→ Aim of the exercise:
Copy out the lines below word for word, keeping every one of them in its original order.

==== Recorded data

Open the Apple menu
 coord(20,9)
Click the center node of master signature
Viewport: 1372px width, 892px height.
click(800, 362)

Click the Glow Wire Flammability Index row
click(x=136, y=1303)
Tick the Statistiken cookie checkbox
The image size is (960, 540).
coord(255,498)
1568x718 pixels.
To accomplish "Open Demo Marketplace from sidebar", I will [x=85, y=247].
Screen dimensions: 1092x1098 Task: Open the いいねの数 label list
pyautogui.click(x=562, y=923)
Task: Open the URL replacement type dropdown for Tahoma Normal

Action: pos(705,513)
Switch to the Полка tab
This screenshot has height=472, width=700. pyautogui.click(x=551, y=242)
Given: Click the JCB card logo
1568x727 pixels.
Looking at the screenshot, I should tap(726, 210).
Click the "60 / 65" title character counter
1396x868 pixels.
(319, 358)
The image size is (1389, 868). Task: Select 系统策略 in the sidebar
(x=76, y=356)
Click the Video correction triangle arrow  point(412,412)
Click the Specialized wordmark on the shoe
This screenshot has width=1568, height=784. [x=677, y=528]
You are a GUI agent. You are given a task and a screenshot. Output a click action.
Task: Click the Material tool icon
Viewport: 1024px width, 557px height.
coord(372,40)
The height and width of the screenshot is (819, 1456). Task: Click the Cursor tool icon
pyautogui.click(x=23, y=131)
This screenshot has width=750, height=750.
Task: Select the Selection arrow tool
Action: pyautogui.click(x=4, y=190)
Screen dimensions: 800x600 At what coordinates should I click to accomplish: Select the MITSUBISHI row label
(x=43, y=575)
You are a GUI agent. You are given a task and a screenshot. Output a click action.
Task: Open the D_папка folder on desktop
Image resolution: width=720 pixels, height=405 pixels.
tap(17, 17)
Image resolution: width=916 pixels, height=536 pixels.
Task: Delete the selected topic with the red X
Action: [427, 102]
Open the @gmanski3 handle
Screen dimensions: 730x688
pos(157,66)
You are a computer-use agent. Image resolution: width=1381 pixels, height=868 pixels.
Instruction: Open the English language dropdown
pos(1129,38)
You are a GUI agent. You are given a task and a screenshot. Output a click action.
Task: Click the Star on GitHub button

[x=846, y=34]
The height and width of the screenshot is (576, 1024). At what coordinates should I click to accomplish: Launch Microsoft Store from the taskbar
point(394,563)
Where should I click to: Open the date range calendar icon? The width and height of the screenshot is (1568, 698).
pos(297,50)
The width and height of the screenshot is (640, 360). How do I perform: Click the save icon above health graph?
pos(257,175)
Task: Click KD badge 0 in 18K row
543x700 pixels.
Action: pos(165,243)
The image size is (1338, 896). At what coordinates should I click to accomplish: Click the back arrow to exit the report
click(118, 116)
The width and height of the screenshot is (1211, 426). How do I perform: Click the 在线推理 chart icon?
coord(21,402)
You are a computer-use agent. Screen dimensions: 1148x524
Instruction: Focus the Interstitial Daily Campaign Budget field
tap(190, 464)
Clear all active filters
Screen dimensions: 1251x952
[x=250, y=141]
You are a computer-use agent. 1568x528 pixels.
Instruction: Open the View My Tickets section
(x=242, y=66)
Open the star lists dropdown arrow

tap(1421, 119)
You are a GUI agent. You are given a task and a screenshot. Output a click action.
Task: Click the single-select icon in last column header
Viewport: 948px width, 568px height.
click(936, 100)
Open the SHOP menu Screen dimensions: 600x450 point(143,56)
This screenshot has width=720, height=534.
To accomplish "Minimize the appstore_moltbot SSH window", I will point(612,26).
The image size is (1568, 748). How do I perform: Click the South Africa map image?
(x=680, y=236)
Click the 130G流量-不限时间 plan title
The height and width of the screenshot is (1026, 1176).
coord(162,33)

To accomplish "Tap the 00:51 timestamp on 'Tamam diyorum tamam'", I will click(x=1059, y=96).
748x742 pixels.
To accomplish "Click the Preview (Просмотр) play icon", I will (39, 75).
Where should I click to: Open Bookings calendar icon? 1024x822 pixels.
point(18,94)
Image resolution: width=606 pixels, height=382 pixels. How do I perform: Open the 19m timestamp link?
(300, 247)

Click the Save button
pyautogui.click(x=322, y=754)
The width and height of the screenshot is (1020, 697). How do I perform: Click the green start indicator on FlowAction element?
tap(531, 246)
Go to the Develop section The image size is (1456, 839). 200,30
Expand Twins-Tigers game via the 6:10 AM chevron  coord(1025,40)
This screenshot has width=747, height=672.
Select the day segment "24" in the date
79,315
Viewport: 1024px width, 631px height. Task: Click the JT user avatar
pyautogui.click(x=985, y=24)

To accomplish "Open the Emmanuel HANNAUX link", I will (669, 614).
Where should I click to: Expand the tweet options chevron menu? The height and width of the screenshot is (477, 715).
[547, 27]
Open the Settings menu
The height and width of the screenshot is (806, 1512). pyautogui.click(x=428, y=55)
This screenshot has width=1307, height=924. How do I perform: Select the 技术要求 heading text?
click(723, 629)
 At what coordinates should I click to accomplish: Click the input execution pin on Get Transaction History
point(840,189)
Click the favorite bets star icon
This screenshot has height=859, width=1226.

========

→ Solution to the problem:
Open the Apple menu
 coord(20,9)
Click the center node of master signature
Viewport: 1372px width, 892px height.
click(800, 362)

Click the Glow Wire Flammability Index row
click(x=136, y=1303)
Tick the Statistiken cookie checkbox
The image size is (960, 540).
coord(255,498)
1568x718 pixels.
To accomplish "Open Demo Marketplace from sidebar", I will [x=85, y=247].
Screen dimensions: 1092x1098 Task: Open the いいねの数 label list
pyautogui.click(x=562, y=923)
Task: Open the URL replacement type dropdown for Tahoma Normal

Action: pos(705,513)
Switch to the Полка tab
This screenshot has height=472, width=700. pyautogui.click(x=551, y=242)
Given: Click the JCB card logo
1568x727 pixels.
Looking at the screenshot, I should tap(726, 210).
Click the "60 / 65" title character counter
1396x868 pixels.
(319, 358)
The image size is (1389, 868). Task: Select 系统策略 in the sidebar
(x=76, y=356)
Click the Video correction triangle arrow  point(412,412)
Click the Specialized wordmark on the shoe
This screenshot has width=1568, height=784. [x=677, y=528]
You are a GUI agent. You are given a task and a screenshot. Output a click action.
Task: Click the Material tool icon
Viewport: 1024px width, 557px height.
coord(372,40)
The height and width of the screenshot is (819, 1456). Task: Click the Cursor tool icon
pyautogui.click(x=23, y=131)
This screenshot has width=750, height=750.
Task: Select the Selection arrow tool
Action: pyautogui.click(x=4, y=190)
Screen dimensions: 800x600 At what coordinates should I click to accomplish: Select the MITSUBISHI row label
(x=43, y=575)
You are a GUI agent. You are given a task and a screenshot. Output a click action.
Task: Open the D_папка folder on desktop
Image resolution: width=720 pixels, height=405 pixels.
tap(17, 17)
Image resolution: width=916 pixels, height=536 pixels.
Task: Delete the selected topic with the red X
Action: [427, 102]
Open the @gmanski3 handle
Screen dimensions: 730x688
pos(157,66)
You are a computer-use agent. Image resolution: width=1381 pixels, height=868 pixels.
Instruction: Open the English language dropdown
pos(1129,38)
You are a GUI agent. You are given a task and a screenshot. Output a click action.
Task: Click the Star on GitHub button

[x=846, y=34]
The height and width of the screenshot is (576, 1024). At what coordinates should I click to accomplish: Launch Microsoft Store from the taskbar
point(394,563)
Where should I click to: Open the date range calendar icon? The width and height of the screenshot is (1568, 698).
pos(297,50)
The width and height of the screenshot is (640, 360). How do I perform: Click the save icon above health graph?
pos(257,175)
Task: Click KD badge 0 in 18K row
543x700 pixels.
Action: pos(165,243)
The image size is (1338, 896). At what coordinates should I click to accomplish: Click the back arrow to exit the report
click(118, 116)
The width and height of the screenshot is (1211, 426). How do I perform: Click the 在线推理 chart icon?
coord(21,402)
You are a computer-use agent. Screen dimensions: 1148x524
Instruction: Focus the Interstitial Daily Campaign Budget field
tap(190, 464)
Clear all active filters
Screen dimensions: 1251x952
[x=250, y=141]
You are a computer-use agent. 1568x528 pixels.
Instruction: Open the View My Tickets section
(x=242, y=66)
Open the star lists dropdown arrow

tap(1421, 119)
You are a GUI agent. You are given a task and a screenshot. Output a click action.
Task: Click the single-select icon in last column header
Viewport: 948px width, 568px height.
click(936, 100)
Open the SHOP menu Screen dimensions: 600x450 point(143,56)
This screenshot has width=720, height=534.
To accomplish "Minimize the appstore_moltbot SSH window", I will point(612,26).
The image size is (1568, 748). How do I perform: Click the South Africa map image?
(x=680, y=236)
Click the 130G流量-不限时间 plan title
The height and width of the screenshot is (1026, 1176).
coord(162,33)

To accomplish "Tap the 00:51 timestamp on 'Tamam diyorum tamam'", I will click(x=1059, y=96).
748x742 pixels.
To accomplish "Click the Preview (Просмотр) play icon", I will (39, 75).
Where should I click to: Open Bookings calendar icon? 1024x822 pixels.
point(18,94)
Image resolution: width=606 pixels, height=382 pixels. How do I perform: Open the 19m timestamp link?
(300, 247)

Click the Save button
pyautogui.click(x=322, y=754)
The width and height of the screenshot is (1020, 697). How do I perform: Click the green start indicator on FlowAction element?
tap(531, 246)
Go to the Develop section The image size is (1456, 839). 200,30
Expand Twins-Tigers game via the 6:10 AM chevron  coord(1025,40)
This screenshot has width=747, height=672.
Select the day segment "24" in the date
79,315
Viewport: 1024px width, 631px height. Task: Click the JT user avatar
pyautogui.click(x=985, y=24)

To accomplish "Open the Emmanuel HANNAUX link", I will (669, 614).
Where should I click to: Expand the tweet options chevron menu? The height and width of the screenshot is (477, 715).
[547, 27]
Open the Settings menu
The height and width of the screenshot is (806, 1512). pyautogui.click(x=428, y=55)
This screenshot has width=1307, height=924. How do I perform: Select the 技术要求 heading text?
click(723, 629)
 At what coordinates should I click to accomplish: Click the input execution pin on Get Transaction History
point(840,189)
Click the favorite bets star icon
This screenshot has height=859, width=1226.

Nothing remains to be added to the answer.